Adesso posso dirlo: io e Samantha Cristoforetti abbiamo qualcosa in comune.
Non per il fatto che siamo entrambe donne.
E neppure per il tipo di lavoro: lei fa l’astronauta, io sono impiegata in un’azienda.
Entrambe, però, a proposito del lavoro, ci siamo sentite dire: “E i figli a chi li lasci?”.
Basta scorrere i commenti sotto la foto che precede la partenza del capitano Cristoforetti per la missione sulla Stazione Spaziale Internazionale, con lei che manda un bacio ai due figli Kelsi Amel e Dorian Lev, per capire quanto la questione di chi si occuperà dei suoi figli sia quella di maggior interesse.
Domanda che mi è capitato di ricevere da conoscenti e colleghi: “Ma scusa, quando sei in trasferta per l’azienda, chi si occupa dei tuoi bambini?”.
Nessuno: li lascio nel parcheggio dell’aeroporto e li riprendo quando torno.
Perché un’altra cosa che accomuna me e AstroSamantha è che entrambe, evidentemente, abbiamo un compagno che sa fare anche il papà, e che ritiene normalissimo occuparsi dei figli quando mi trovo in un’altra nazione, quando il mio turno di lavoro finisce dopo il suo, quando sono più stanca di lui, quando voglio passare una serata tra amiche, fare un bagno caldo, depilarmi le gambe…

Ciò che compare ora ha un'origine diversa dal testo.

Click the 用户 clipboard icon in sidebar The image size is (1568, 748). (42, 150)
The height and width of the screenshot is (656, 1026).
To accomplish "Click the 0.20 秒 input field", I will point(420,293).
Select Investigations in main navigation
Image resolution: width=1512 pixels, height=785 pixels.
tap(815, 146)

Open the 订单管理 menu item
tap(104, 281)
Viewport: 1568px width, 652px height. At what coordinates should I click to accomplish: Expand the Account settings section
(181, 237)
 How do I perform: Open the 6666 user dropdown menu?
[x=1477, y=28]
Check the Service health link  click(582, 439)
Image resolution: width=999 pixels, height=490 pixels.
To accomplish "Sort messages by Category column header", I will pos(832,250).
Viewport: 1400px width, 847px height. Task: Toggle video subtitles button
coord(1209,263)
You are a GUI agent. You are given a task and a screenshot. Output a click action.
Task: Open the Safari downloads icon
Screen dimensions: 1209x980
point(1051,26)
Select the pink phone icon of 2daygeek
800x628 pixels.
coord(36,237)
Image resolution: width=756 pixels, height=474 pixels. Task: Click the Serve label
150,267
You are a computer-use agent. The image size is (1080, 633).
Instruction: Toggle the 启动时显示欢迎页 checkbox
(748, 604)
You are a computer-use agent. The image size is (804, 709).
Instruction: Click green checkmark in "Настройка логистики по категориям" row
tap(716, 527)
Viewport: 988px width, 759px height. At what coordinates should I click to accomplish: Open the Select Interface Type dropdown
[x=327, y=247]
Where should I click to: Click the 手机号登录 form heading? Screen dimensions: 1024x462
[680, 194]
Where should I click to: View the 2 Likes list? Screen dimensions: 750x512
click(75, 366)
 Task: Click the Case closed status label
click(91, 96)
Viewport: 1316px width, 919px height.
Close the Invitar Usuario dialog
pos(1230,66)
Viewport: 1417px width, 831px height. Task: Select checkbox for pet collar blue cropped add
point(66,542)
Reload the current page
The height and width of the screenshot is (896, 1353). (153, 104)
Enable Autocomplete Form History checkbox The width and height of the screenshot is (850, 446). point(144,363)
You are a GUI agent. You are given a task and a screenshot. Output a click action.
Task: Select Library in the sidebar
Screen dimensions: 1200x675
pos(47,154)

Eppure a lui nessuno ha mai chiesto, prima di un viaggio di lavoro: “Accipicchia, e adesso i figli a chi li lasci?”.
Perché si dà per scontato che:
1. solo una madre debba occuparsi dei figli;
2. solo una madre sia in grado di farlo adeguatamente.
Il che è parimenti offensivo sia per per le madri che per i padri.
Per noi donne è offensivo il principio per cui sarebbe inconciliabile esercitare degnamente la propria professione e crescere altrettanto degnamente i figli.
E per gli uomini è offensivo il preconcetto secondo cui sarebbero pressoché incapaci di badare a lavoro, casa e famiglia senza stramazzare al suolo dopo un paio d’ore (e senza incendiare la cucina o perdersi i figli al supermercato).
Che piaccia o meno, la situazione è questa: noi donne non dobbiamo più scegliere tra famiglia e carriera e gli uomini non devono più sentirsi caricature da commediola di serie B sui disastri casalinghi.